--- BEGIN ---

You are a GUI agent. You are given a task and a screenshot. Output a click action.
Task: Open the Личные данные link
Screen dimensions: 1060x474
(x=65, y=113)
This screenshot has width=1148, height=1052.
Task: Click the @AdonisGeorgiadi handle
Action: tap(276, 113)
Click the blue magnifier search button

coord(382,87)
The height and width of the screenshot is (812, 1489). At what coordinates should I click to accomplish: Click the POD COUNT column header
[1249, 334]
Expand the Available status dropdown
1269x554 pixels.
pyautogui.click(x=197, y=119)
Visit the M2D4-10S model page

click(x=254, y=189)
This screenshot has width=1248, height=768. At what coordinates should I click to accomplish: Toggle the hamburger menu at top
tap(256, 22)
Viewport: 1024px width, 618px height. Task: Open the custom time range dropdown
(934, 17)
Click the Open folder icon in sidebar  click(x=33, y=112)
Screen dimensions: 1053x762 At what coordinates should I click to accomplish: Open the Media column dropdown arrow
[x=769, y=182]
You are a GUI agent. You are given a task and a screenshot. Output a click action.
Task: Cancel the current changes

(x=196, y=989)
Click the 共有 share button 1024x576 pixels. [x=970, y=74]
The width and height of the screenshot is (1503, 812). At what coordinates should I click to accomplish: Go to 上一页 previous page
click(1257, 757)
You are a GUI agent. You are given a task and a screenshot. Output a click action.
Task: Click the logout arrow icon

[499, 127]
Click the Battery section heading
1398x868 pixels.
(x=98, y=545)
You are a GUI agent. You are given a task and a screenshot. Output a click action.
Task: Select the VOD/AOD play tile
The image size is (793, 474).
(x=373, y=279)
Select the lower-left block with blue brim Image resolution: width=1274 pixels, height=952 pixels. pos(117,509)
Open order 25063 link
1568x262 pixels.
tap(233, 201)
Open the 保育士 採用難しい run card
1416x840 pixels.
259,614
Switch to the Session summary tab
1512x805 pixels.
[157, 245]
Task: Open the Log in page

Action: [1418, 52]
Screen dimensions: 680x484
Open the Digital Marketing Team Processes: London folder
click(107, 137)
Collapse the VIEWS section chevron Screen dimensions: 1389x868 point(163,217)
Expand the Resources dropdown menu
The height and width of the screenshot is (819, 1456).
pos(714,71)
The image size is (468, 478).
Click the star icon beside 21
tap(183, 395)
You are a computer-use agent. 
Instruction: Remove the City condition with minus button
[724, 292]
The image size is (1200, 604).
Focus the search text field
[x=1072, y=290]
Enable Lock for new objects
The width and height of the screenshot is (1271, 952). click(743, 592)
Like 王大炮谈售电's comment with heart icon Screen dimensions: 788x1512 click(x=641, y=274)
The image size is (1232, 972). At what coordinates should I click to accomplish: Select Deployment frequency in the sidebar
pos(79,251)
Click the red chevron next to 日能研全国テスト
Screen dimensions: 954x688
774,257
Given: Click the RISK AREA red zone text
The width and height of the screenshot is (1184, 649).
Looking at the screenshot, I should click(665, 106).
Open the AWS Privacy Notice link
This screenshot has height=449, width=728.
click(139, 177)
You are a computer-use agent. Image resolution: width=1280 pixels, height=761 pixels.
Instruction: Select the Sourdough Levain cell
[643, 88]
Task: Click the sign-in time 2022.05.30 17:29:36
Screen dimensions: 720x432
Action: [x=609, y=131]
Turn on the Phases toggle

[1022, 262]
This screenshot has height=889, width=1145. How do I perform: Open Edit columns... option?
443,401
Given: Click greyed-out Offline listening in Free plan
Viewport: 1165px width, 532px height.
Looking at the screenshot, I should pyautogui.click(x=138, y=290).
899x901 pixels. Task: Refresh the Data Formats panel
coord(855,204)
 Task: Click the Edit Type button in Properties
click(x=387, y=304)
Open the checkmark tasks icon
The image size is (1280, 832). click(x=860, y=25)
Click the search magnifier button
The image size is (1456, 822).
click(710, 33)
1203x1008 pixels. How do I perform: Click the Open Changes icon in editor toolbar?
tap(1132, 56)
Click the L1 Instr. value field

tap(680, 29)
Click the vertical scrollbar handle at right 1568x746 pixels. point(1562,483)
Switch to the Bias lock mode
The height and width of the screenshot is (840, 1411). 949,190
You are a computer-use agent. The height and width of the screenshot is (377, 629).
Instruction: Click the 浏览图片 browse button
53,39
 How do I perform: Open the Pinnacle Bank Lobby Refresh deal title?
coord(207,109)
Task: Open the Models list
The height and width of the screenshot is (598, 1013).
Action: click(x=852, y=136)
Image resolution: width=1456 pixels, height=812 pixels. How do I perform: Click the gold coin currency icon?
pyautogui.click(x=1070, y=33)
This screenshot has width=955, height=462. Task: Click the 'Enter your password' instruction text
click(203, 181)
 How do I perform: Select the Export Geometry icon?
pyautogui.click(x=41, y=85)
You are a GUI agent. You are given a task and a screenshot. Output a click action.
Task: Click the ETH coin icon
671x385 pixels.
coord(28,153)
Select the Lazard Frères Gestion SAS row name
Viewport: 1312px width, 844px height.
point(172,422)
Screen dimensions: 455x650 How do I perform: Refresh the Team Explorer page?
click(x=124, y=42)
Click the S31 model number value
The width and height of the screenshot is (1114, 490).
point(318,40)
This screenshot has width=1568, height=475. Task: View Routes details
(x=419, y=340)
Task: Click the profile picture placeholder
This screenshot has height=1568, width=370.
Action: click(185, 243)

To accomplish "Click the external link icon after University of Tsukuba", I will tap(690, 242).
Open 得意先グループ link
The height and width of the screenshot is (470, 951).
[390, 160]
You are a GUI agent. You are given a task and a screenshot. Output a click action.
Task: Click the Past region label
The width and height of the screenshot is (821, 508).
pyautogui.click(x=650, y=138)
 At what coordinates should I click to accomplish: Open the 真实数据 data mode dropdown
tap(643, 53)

--- END ---

> Stated exercise:
Rewrite everything from the start of the records down to the line containing "Click the 共有", replacing "coordinates" with "position" and leaving all else unchanged.

> The solution:
You are a GUI agent. You are given a task and a screenshot. Output a click action.
Task: Open the Личные данные link
Screen dimensions: 1060x474
(x=65, y=113)
This screenshot has width=1148, height=1052.
Task: Click the @AdonisGeorgiadi handle
Action: tap(276, 113)
Click the blue magnifier search button

coord(382,87)
The height and width of the screenshot is (812, 1489). At what position should I click to accomplish: Click the POD COUNT column header
[1249, 334]
Expand the Available status dropdown
1269x554 pixels.
pyautogui.click(x=197, y=119)
Visit the M2D4-10S model page

click(x=254, y=189)
This screenshot has width=1248, height=768. At what position should I click to accomplish: Toggle the hamburger menu at top
tap(256, 22)
Viewport: 1024px width, 618px height. Task: Open the custom time range dropdown
(934, 17)
Click the Open folder icon in sidebar  click(x=33, y=112)
Screen dimensions: 1053x762 At what position should I click to accomplish: Open the Media column dropdown arrow
[x=769, y=182]
You are a GUI agent. You are given a task and a screenshot. Output a click action.
Task: Cancel the current changes

(x=196, y=989)
Click the 共有 share button 1024x576 pixels. [x=970, y=74]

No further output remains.